_Work item_
Each entry, as given, must be output unchanged.

___ Supplied data ___

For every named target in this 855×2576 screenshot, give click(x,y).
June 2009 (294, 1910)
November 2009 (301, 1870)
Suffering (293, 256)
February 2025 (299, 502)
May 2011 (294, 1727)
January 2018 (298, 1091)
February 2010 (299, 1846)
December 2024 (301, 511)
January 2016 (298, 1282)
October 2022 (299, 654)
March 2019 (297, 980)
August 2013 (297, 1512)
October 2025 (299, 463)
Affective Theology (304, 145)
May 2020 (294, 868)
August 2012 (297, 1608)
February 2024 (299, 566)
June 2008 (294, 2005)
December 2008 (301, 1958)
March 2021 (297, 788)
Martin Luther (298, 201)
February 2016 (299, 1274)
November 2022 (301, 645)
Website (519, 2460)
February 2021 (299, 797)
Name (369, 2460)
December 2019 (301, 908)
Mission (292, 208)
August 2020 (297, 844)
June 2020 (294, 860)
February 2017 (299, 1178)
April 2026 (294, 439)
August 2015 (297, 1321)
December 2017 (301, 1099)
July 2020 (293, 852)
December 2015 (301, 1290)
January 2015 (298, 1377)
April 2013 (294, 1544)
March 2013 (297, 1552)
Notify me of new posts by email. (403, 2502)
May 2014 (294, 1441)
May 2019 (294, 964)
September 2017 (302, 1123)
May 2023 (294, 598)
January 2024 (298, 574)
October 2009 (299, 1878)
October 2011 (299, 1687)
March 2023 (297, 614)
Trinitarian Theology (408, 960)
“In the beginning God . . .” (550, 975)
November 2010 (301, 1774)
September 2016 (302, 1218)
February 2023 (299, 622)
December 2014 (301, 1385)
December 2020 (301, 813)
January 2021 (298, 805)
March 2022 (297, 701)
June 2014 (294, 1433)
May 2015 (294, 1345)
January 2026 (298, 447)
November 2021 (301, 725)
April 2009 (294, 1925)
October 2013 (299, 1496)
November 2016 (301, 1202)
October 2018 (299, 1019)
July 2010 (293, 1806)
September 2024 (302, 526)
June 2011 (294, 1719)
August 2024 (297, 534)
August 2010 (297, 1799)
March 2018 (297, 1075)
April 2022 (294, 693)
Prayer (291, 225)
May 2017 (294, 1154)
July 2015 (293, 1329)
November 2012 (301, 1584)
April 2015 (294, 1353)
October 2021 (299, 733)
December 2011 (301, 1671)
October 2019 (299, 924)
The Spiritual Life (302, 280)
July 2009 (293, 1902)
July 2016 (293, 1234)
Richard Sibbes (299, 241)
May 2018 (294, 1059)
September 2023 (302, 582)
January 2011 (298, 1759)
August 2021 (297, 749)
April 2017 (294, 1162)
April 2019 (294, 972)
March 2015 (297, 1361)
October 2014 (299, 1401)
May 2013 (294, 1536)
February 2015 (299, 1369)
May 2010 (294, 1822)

___

_Answer space_
For every named target in this 855×2576 screenshot, give click(x,y).
June 2009 (294, 1910)
November 2009 (301, 1870)
Suffering (293, 256)
February 2025 (299, 502)
May 2011 (294, 1727)
January 2018 (298, 1091)
February 2010 (299, 1846)
December 2024 (301, 511)
January 2016 (298, 1282)
October 2022 (299, 654)
March 2019 (297, 980)
August 2013 (297, 1512)
October 2025 (299, 463)
Affective Theology (304, 145)
May 2020 (294, 868)
August 2012 (297, 1608)
February 2024 (299, 566)
June 2008 (294, 2005)
December 2008 (301, 1958)
March 2021 (297, 788)
Martin Luther (298, 201)
February 2016 (299, 1274)
November 2022 (301, 645)
Website (519, 2460)
February 2021 (299, 797)
Name (369, 2460)
December 2019 (301, 908)
Mission (292, 208)
August 2020 (297, 844)
June 2020 (294, 860)
February 2017 (299, 1178)
April 2026 (294, 439)
August 2015 (297, 1321)
December 2017 (301, 1099)
July 2020 (293, 852)
December 2015 (301, 1290)
January 2015 (298, 1377)
April 2013 (294, 1544)
March 2013 (297, 1552)
Notify me of new posts by email. (403, 2502)
May 2014 (294, 1441)
May 2019 (294, 964)
September 2017 (302, 1123)
May 2023 (294, 598)
January 2024 (298, 574)
October 2009 (299, 1878)
October 2011 (299, 1687)
March 2023 (297, 614)
Trinitarian Theology (408, 960)
“In the beginning God . . .” (550, 975)
November 2010 (301, 1774)
September 2016 (302, 1218)
February 2023 (299, 622)
December 2014 (301, 1385)
December 2020 (301, 813)
January 2021 (298, 805)
March 2022 (297, 701)
June 2014 (294, 1433)
May 2015 (294, 1345)
January 2026 (298, 447)
November 2021 (301, 725)
April 2009 (294, 1925)
October 2013 (299, 1496)
November 2016 (301, 1202)
October 2018 (299, 1019)
July 2010 (293, 1806)
September 2024 (302, 526)
June 2011 (294, 1719)
August 2024 (297, 534)
August 2010 (297, 1799)
March 2018 (297, 1075)
April 2022 (294, 693)
Prayer (291, 225)
May 2017 (294, 1154)
July 2015 (293, 1329)
November 2012 (301, 1584)
April 2015 (294, 1353)
October 2021 (299, 733)
December 2011 (301, 1671)
October 2019 (299, 924)
The Spiritual Life (302, 280)
July 2009 (293, 1902)
July 2016 (293, 1234)
Richard Sibbes (299, 241)
May 2018 (294, 1059)
September 2023 (302, 582)
January 2011 (298, 1759)
August 2021 (297, 749)
April 2017 (294, 1162)
April 2019 (294, 972)
March 2015 (297, 1361)
October 2014 (299, 1401)
May 2013 (294, 1536)
February 2015 (299, 1369)
May 2010 (294, 1822)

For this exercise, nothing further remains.